Selected extract:
════════════════

The mother of all rulings: the coming end of Roe v Wade – part three

The Supreme Court has set the Dobbs case is on an ordinary legal path leading to briefing, argument and decision, but that path will likely include some extraordinary developments.

Last updated on September 21st, 2021 at 01:26 pm

The Dobbs v Jackson Women’s Health Organization case now pending before the US Supreme Court is likely to be the most watched and consequential legal case of the past fifty years. Depending on the outcome, it has the potential to be a defining case for generations and will become a dominant point of discussion next year and for years to come. In Part One of this article, I discussed the Court’s catastrophic abortion jurisprudence and reviewed the full-on frontal challenge that the Dobbs case presents to the notion that the US Constitution contains a right to abortion. In Part Two, I briefly examined the legal doctrine of stare decisis and began to explore how politics could heavily influence whether a majority of justices allow it to save the illegitimate Roe and Casey decisions. Today in the final installment of this article, I dive headlong into a detailed discussion of what the real-world politics of this case will likely look like.

The Supreme Court has set the Dobbs case on an ordinary legal path leading to briefing, argument and decision, but that path will likely include some extraordinary developments. How will politics impact the process of deciding this case? I envision:

The pressure campaign from the left will not go uncontested from the right, especially from pro-life activists. They will raise money, run ads, work social media, organize rallies and mount protests, realizing that the Dobbs case is the mother of all abortion cases. Unfortunately, they won’t enjoy anywhere near the same sort of media cover that the pro-abortion side will enjoy. That’s because many in the conservative media, especially Fox News Channel, are reluctant to champion social conservativism. To a lesser degree, the same can be said of many right-leaning digital media. General silence from FNC may prove an opening for other cable outlets on the right, like Newsmax and One America News Network. And pro-lifers will grow increasingly agitated at center-right news sites if they ignore the critical importance of the Dobbs case. Thus, reportage on the Dobbs case could play a role in a potential remaking of the center-right media landscape.

In short, the pressure on justices from both sides (but especially from the left) during the run-up to a decision in the Dobbs case will be unlike anything any justice has ever experienced in the history of our nation. It only takes two of the six “pro-life” justices to buckle. But will they?

Professor Michael Stokes Paulsen calls Chief Justice Roberts a “cautious institutionalist” who values stability, reliance and humility but at the same time believes that stare decisis serves institutional values only when it first serves the Constitution. He may be right in theory, but I don’t think he will be right in practice. In my view, Chief Justice John Roberts is virtually certain to succumb to the pressure he will face. His decision in the Obamacare case is a clear indication of his inability to handle intense pressure. Roberts was strongly believed to be in favor of rejecting Obamacare but reportedly changed his mind at the very last moment. His decision upholding Obamacare actually reads as if it was originally written to overturn it, and then poorly refashioned at the last minute. He also appears to have buckled to pressure from Senate Democrats not to take up an important gun rights case under threat that Congress would restructure the Court if it did. The Court did what the Democrats demanded. When Senate Leader Chuck Schumer publicly warned Justices Gorsuch and Kavanaugh not to uphold a Louisiana abortion law or risk “unleashing a whirlwind” such that “you won’t know what hit you,” Roberts issued a public rebuke of Schumer. That is well and good, but ultimately, he joined with the Court’s liberals to invalidate the Louisiana law in a 5-4 decision. Finally, and perhaps most significantly, Roberts joined with the Court’s liberals last week seeking to prevent the Texas fetal heartbeat bill from taking effect. Distinguished legal analyst Ed Whelan called Roberts’ position in the Texas fetal heartbeat case “most disappointing — because we should have expected so much better, especially from someone who often presents himself as very serious about jurisdictional limits on judicial power.” In a series of previous posts, Whelan had laid out in detail why Roberts’ jurisprudence on stare decisis should lead him to overturn Roe and Casey. Alas, Roberts’ betrayal of Whelan’s confidence in the Texas case makes it clear what he will do in Dobbs. In my view, Roberts’ vote is already lost; John Roberts is today’s David Souter.

════════════════

Records supplied:
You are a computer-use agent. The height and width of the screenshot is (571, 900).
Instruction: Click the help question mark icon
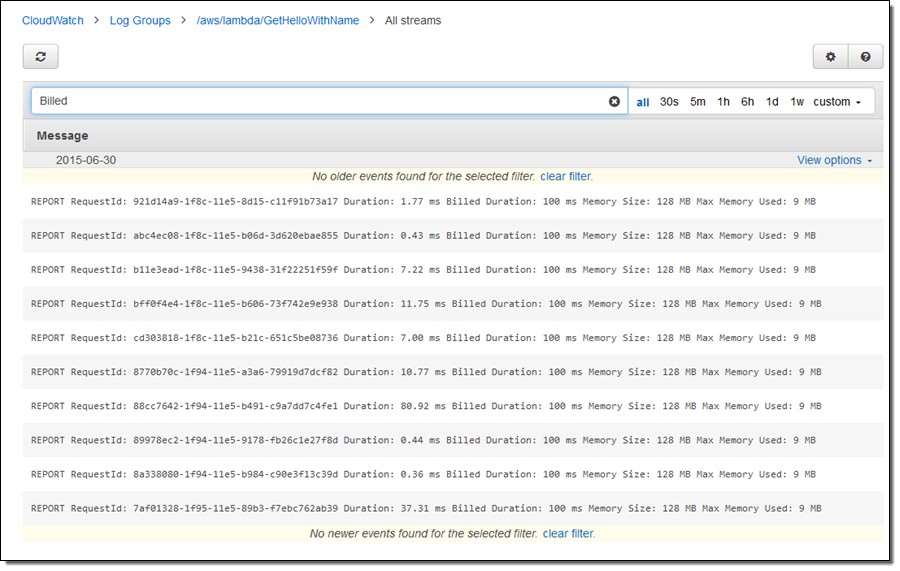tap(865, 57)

════════════════

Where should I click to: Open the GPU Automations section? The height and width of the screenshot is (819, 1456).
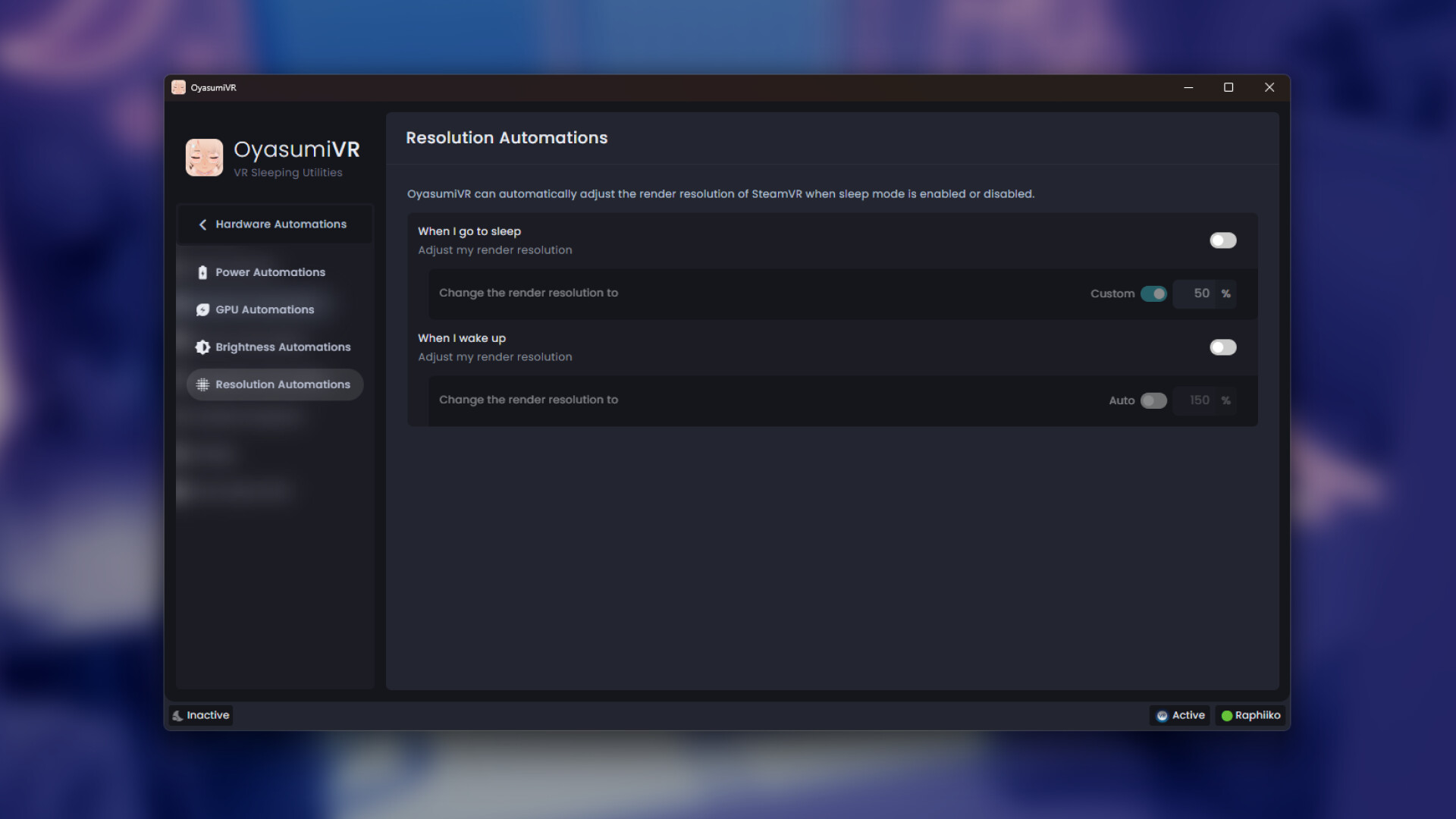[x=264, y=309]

════════════════

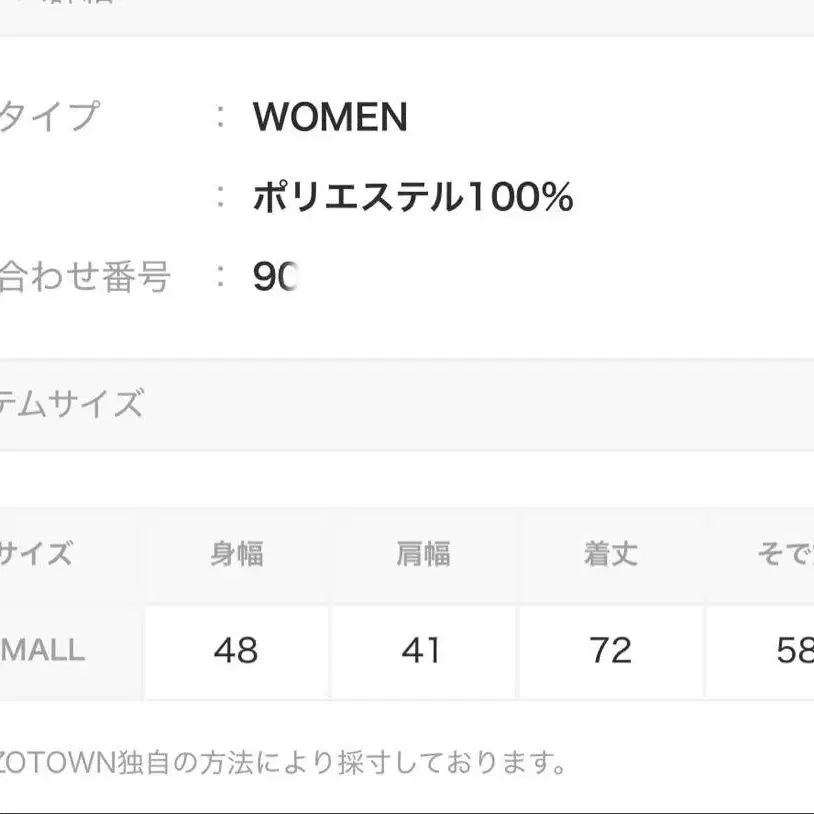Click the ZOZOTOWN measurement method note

════════════════

Instructions:
a. In the article on the coming end of Roe v Wade, why will pro-life activists get far less media cover than the pro-abortion side? Please answer in one to three sentences.
b. Write the next part of the article on the coming end of Roe v Wade, picking up right after its last sentence about John Roberts.
The lines shown above come from a different source than the article.

Outputs in order:
a. Many in the conservative media, especially Fox News Channel, are reluctant to champion social conservatism. To a lesser degree, the same holds for many right-leaning digital media.

b.
In his ranking of the justices on their views regarding stare decisis, Professor Paulsen lists Clarence Thomas as the purest justice when it comes to refusing to give effect to demonstrably erroneous constitutional precedent. A close second is Justice Samuel Alito. Interestingly, both Thomas and Alito have all but invited a challenge to another illegitimate Supreme Court ruling, the 5-4 gay marriage decision in Obergefell.

Professor Paulsen believes that Justice Neil Gorsuch, like Thomas and Alito, is solidly of the view that Roe and Casey were wrongly decided. Further, “Gorsuch would never hide behind stare decisis to reach a result he thought badly wrong on the merits.” Let us hope that Professor Paulsen’s intuition is correct. Many social conservatives have grown quite wary of Gorsuch owing to his disastrous majority opinion in Bostock v Clayton County. In Bostock, Gorsuch ruled that in 1964 when Congress enacted Title VII of the Civil Rights Act, it banned employment discrimination against transgender individuals. We can only hope that Gorsuch does not invent some new rabbit hole in which he sees hiding a heretofore unknown reason to preserve Roe and Casey.

And what of Justice Brett Kavanaugh? Paulsen describes Kavanaugh’s views on stare decisis as “subtle and sophisticated” yet he says Kavanaugh believes stare decisis can “never entrench precedents that are ‘grievously or egregiously wrong’.”

With Kavanaugh, the anticipated pressure campaign could very well backfire. He was subjected to arguably one of the most brutally unfair Senate confirmation processes in history, worse even than what Justice Clarence Thomas endured, as well as the rejected Robert Bork. Further attacks on him or his family could well serve to buttress his already considerable concerns with stare decisis, cementing in him a view to overturn Roe and Casey.

That brings us to Justice Amy Coney Barrett. Professor Paulsen highly regards her substantial scholarship on the issue of stare decisis, written as a distinguished constitutional law professor and concludes, “It is simply unfathomable that Barrett would reaffirm Roe on the basis of stare decisis.” Certainly there are millions of Americans, especially social conservatives and people of faith, who have that very same expectation. They fought hard to help secure her confirmation to the Court in the belief that this pro-life mother would fight for life on the Court.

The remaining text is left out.